## Analysis of the collected data

Import data + packages

In [1]:
import numpy as np
import pandas as pd
import time
import random

data = pd.read_csv('2024-01-26-filled.csv')

We have bet rates in columns: 1, 0, 2, 10, 02, 12. Also in column 'Wygrany' we have information about the match result - the first team won(1), draw(0) or lost(2). Using this information lets find a range of width 'x' that will be most profitable for betting.

In [3]:
def function_sum(data, start, iterations, bet_type):
    selected_data = data[start:start+iterations]
    selected_values = selected_data[selected_data[:, 1] == bet_type][:, 0]
    return np.sum(selected_values)

# set range and bet type
range_count = 100
bet_type = '1'

row_count = data.shape[0]
matrix_result = np.zeros((row_count, 2))
matrix_result_count = np.zeros((row_count-range_count+1, 3))

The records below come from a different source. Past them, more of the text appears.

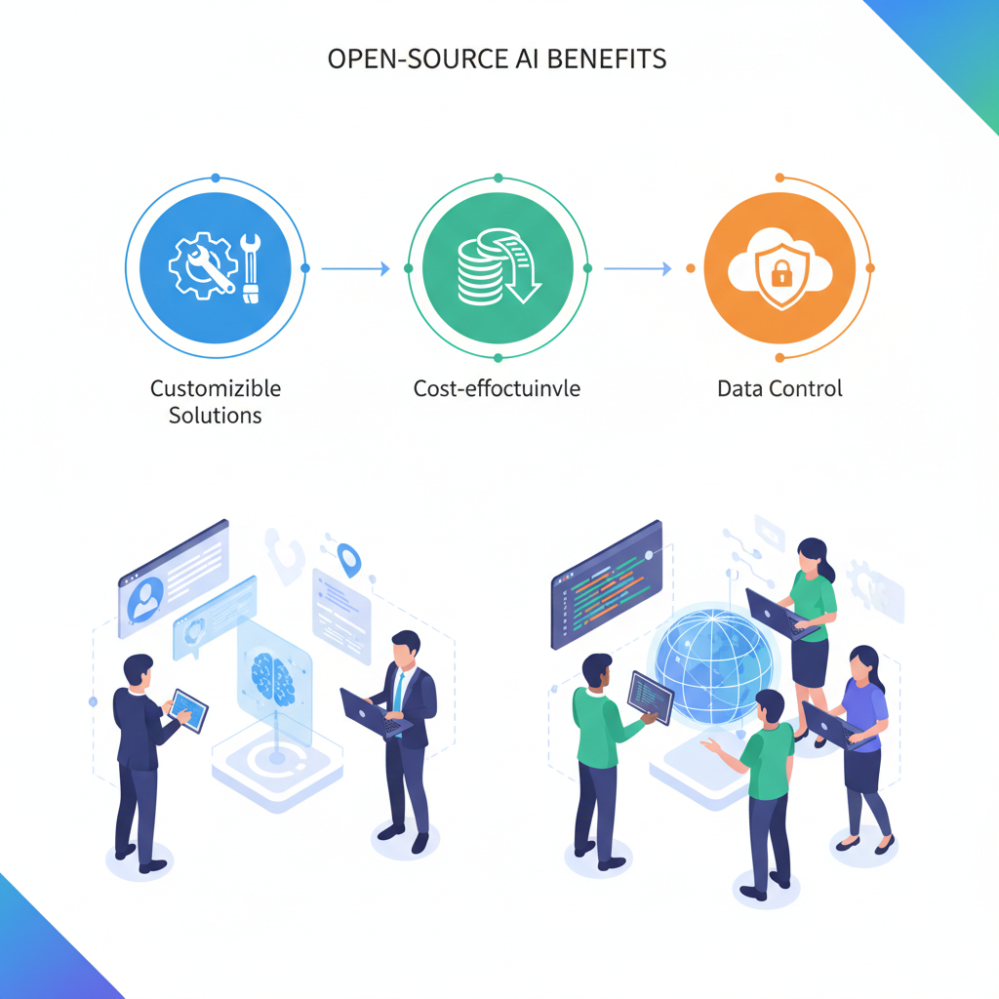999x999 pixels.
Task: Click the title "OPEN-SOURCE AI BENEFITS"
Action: pos(498,59)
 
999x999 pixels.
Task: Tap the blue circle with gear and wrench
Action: pos(215,265)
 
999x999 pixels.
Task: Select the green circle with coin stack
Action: pos(498,266)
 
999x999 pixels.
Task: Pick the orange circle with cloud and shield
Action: pos(780,266)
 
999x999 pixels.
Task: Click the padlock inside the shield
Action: pos(780,275)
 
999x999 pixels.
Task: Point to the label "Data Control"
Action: pos(779,388)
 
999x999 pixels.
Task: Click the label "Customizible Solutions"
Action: pos(215,401)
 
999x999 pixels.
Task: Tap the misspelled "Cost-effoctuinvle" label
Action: pos(498,388)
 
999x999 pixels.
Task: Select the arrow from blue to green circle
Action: pos(354,267)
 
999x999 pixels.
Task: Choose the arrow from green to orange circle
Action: pos(637,267)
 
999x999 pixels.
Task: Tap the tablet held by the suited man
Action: pos(188,710)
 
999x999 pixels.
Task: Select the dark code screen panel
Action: pos(606,582)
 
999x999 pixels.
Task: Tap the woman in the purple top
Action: pos(862,741)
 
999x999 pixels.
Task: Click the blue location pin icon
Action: pos(348,560)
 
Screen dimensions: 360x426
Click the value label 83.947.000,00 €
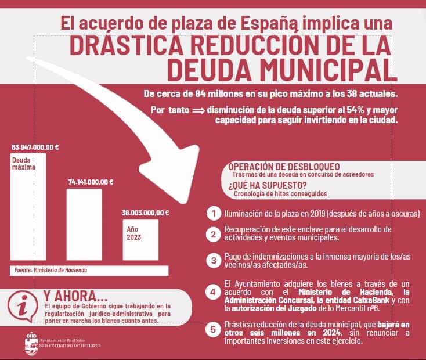(35, 147)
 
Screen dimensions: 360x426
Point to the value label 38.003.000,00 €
(145, 213)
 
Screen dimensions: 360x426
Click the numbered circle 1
(214, 213)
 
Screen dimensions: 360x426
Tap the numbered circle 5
(214, 330)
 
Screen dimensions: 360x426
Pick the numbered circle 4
(214, 291)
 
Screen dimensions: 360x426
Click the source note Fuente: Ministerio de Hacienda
(51, 271)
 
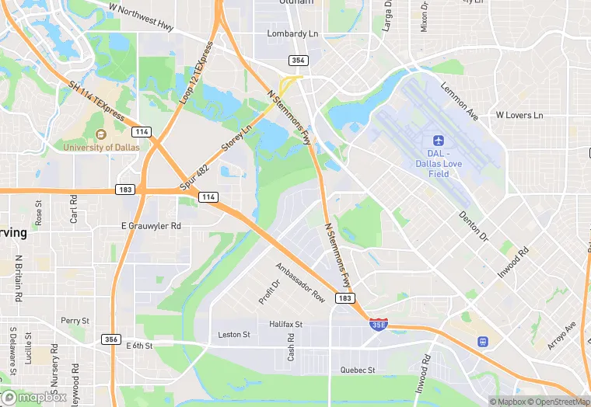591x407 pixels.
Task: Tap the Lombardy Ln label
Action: [293, 34]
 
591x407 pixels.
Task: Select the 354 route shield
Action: [299, 60]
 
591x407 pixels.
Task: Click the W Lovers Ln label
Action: [519, 115]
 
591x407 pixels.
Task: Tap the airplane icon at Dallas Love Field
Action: [438, 141]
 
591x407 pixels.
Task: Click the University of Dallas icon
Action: [100, 135]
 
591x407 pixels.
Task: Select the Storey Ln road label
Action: [237, 137]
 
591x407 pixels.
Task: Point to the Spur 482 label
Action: [195, 176]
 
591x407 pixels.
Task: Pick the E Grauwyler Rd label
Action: [151, 226]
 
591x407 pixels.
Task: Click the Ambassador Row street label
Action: [300, 282]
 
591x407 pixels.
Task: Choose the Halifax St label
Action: [285, 324]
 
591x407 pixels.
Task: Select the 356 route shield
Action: [111, 339]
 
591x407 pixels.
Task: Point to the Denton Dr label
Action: [473, 225]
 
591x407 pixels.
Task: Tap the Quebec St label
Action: [358, 370]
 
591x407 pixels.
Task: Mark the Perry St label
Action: [75, 320]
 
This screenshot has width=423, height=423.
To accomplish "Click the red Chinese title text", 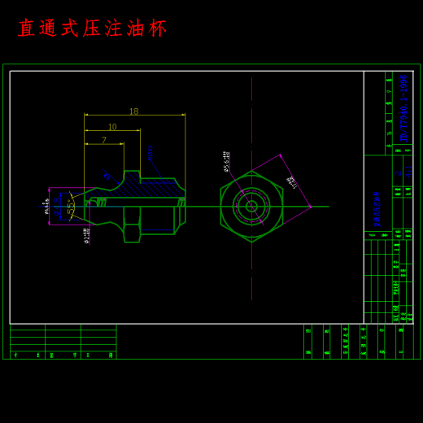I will pyautogui.click(x=92, y=28).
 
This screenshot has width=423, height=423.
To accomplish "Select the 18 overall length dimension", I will pyautogui.click(x=133, y=111).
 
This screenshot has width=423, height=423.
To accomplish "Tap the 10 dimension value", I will pyautogui.click(x=112, y=127).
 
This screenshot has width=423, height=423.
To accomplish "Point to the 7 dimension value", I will pyautogui.click(x=104, y=140).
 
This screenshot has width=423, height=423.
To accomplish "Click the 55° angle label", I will pyautogui.click(x=71, y=209).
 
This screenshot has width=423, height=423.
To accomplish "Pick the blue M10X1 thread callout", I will pyautogui.click(x=150, y=153).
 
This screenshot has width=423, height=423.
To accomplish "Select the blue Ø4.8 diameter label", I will pyautogui.click(x=107, y=175).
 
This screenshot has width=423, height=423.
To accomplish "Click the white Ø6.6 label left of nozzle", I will pyautogui.click(x=46, y=207).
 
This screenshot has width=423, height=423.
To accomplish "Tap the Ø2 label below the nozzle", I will pyautogui.click(x=87, y=235).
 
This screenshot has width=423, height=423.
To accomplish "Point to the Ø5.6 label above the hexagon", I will pyautogui.click(x=226, y=160).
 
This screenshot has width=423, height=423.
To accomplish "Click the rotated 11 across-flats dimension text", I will pyautogui.click(x=291, y=182).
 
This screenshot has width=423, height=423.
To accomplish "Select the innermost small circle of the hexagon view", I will pyautogui.click(x=251, y=206).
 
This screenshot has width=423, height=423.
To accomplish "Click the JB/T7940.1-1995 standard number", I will pyautogui.click(x=403, y=107).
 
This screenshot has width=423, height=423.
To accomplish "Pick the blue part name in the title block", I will pyautogui.click(x=377, y=208).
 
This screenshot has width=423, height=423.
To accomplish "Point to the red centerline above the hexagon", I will pyautogui.click(x=251, y=122).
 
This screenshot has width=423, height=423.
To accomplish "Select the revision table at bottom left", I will pyautogui.click(x=63, y=341).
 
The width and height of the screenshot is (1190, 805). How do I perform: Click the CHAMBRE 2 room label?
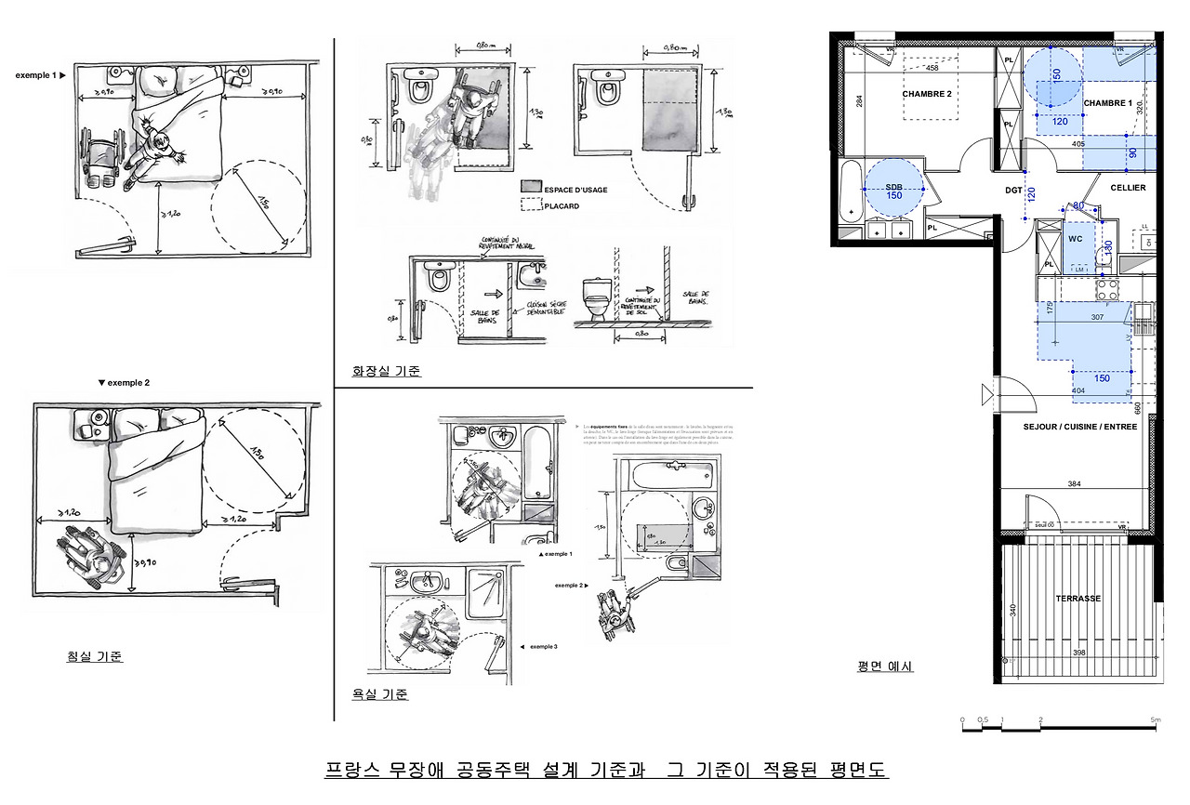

for index, row in data.iterrows():
    matrix_result[index][0] = row[bet_type]
    matrix_result[index][1] = row['Wygrany']

matrix_result_sorted = matrix_result[matrix_result[:,0].argsort()]

# calculate range count. 1st count outside loop - optimalization
matrix_result_count[0][0] = function_sum(matrix_result_sorted, 0, range_count, bet_type)    # value of profit
matrix_result_count[0][1] = matrix_result_sorted[0][0]                                      # value min range
matrix_result_count[0][2] = matrix_result_sorted[range_count][0]                            # value max range

for idx, _ in enumerate(matrix_result_count[1:], start=1):
    matrix_result_count[idx][0] = matrix_result_count[idx-1][0]
    if np.isnan(matrix_result_sorted[idx-1][1]):
        pass
    elif str(int(matrix_result_sorted[idx-1][1])) in str(bet_type):
        matrix_result_count[idx][0] -= matrix_result_sorted[idx-1][0]
    
    if np.isnan(matrix_result_sorted[idx+range_count-1][1]):
        pass
    elif str(int(matrix_result_sorted[idx+range_count-1][1])) in str(bet_type):
        matrix_result_count[idx][0] += matrix_result_sorted[idx+range_count-1][0]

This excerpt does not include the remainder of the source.